According to Business Insider, Yahoo wants to start giving you app recommendations based on the content of the emails you receive.

Essentially, the algorithm that Yahoo is working on will scan emails for digital receipts from the App Store and the Google Play store, exact what apps you purchased, then produce a line up of similar apps that you might want to buy. In other words, it’s like Pandora for apps. Except you can’t opt out. Not as long as you use Yahoo for your email, anyway.

How it plans to use this technology is beyond me at the moment, obviously. If I had the expertise to comment on these sort of things I probably wouldn’t be writing about them.

The basis for the idea came from the company’s so called “Hack Day.” Despite the ominous name, this Yahoo get together has little to do with actual hacking. Instead, it’s essentially a company wide competition to “hack” together new, profitable technologies. This algorithm is the idea that apparently won.

This might, at first glance, be considered a huge invasion of privacy. I mean, I don’t want anyone scanning my emails except the person I send them to, let alone have some faceless corporation collect metadata on what kind of apps I purchase.

The problem is, they already do. Not too long ago, Google turned in one of it’s user that was using their email service as a platform to transfer child pornography. In fact, Google, and all other email providers, are required to do so by law.

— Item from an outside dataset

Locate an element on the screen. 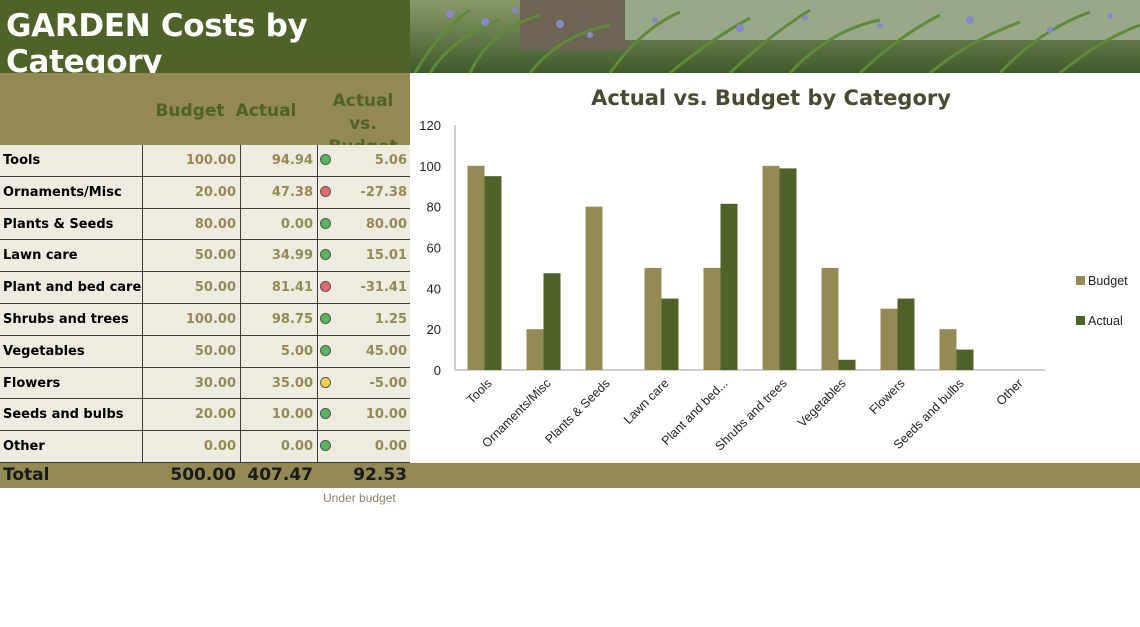  table-row: Ornaments/Misc 20.00 47.38 -27.38 is located at coordinates (205, 192).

In fact, these are part of the Terms of Service agreements that we all digitally sign when we sign up for the service.

You read those, right?

Because apparently they take everything except for your immortal soul and your firstborn child. This means that they reserve the right to look at your emails, and have been since day one. Of course, there are far too many emails for giant corporations to reasonably track, so they use a number of algorithms and programs that will screen your emails for things like viruses or child pornography. They do this for a couple of reasons. First, they are required to do so by law, as with the case of child pornography. Next, it’s in their best interest to protect their users from things like spam and viruses, as well as knuckle down on the ones who create and spread them intentionally. Letting in less spam and fewer viruses means that you have more users than your competitor does, which, in turn, means that the ad space you sell is more valuable than your competitors, which means you generate more money.

This is the price of free. In exchange for letting these corporations parse through our private documents and bombard us with ads, we don’t have to pay for otherwise expensive email services. This just happens to be the latest use of those licences that we give them when we sign up for their so called free email services.

Frankly this is a bit of a disturbing trend, one that nobody seems to care about. Not only are companies finding new ways to exploit the existing agreements we have with them, but some companies are taking that even farther. For example, the default permissions in the Facebook Messenger app for Android devices basically turn your phone into a Facebook listening post. The default settings literally allow Facebook to take control of nearly every function of your phone, up to and including making phone calls without your intervention, reading your text messages, and even recording audio and video using your phone’s microphone and camera.

In short, Yahoo is doing a new thing that will allow them to possibly make app advertisements more targeted towards their users, and they’re doing it with the permissions that we gave them when we signed up for the service.